Find each line in the items below that contains the word "should", and copy all of those lines.

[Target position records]
● ● ● ●
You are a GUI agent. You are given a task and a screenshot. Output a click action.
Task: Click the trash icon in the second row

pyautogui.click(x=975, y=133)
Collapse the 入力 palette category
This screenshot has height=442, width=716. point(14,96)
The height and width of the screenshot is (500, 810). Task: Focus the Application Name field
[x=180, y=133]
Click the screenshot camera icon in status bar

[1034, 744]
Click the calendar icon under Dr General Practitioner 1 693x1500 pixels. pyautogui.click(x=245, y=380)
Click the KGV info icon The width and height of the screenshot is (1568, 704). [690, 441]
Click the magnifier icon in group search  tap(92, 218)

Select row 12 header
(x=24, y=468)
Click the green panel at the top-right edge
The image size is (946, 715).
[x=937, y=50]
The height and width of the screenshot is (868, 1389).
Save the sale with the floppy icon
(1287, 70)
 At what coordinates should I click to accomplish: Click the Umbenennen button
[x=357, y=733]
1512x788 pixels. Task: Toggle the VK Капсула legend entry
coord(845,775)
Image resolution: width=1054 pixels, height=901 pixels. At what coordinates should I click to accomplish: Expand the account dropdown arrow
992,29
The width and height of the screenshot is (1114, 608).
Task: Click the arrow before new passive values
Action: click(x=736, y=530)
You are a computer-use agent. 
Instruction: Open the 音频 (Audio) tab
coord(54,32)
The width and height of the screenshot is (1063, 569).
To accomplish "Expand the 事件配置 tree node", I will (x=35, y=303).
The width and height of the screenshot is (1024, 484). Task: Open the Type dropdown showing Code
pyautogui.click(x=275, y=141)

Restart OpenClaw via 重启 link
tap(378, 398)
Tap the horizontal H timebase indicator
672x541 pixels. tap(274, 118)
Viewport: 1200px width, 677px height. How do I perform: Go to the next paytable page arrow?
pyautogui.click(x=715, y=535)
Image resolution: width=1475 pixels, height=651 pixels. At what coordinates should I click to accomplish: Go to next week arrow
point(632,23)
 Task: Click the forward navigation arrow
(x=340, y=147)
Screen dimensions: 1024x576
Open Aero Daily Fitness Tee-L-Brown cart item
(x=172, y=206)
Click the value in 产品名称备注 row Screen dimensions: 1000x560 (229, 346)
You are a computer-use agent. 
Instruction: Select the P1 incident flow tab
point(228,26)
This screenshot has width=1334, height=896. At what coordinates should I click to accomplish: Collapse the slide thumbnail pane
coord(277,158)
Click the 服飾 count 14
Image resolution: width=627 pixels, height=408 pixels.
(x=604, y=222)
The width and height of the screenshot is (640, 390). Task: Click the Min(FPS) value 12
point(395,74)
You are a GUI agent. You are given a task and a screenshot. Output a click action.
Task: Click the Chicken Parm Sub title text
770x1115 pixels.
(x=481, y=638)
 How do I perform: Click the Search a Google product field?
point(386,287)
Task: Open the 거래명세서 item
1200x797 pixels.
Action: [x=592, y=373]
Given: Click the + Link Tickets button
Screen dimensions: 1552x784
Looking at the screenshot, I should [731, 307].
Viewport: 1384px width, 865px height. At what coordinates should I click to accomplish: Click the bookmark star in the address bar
● ● ● ●
Output for this task -
 At what coordinates should I click to accomplish: Click the Umbenennen button
Image resolution: width=1054 pixels, height=901 pixels. At what coordinates should I click to accomplish: Expand the account dropdown arrow
Image resolution: width=1475 pixels, height=651 pixels. At what coordinates should I click to accomplish: Go to next week arrow
This screenshot has width=1334, height=896. At what coordinates should I click to accomplish: Collapse the slide thumbnail pane
Looking at the screenshot, I should [731, 307].
Viewport: 1384px width, 865px height. At what coordinates should I click to accomplish: Click the bookmark star in the address bar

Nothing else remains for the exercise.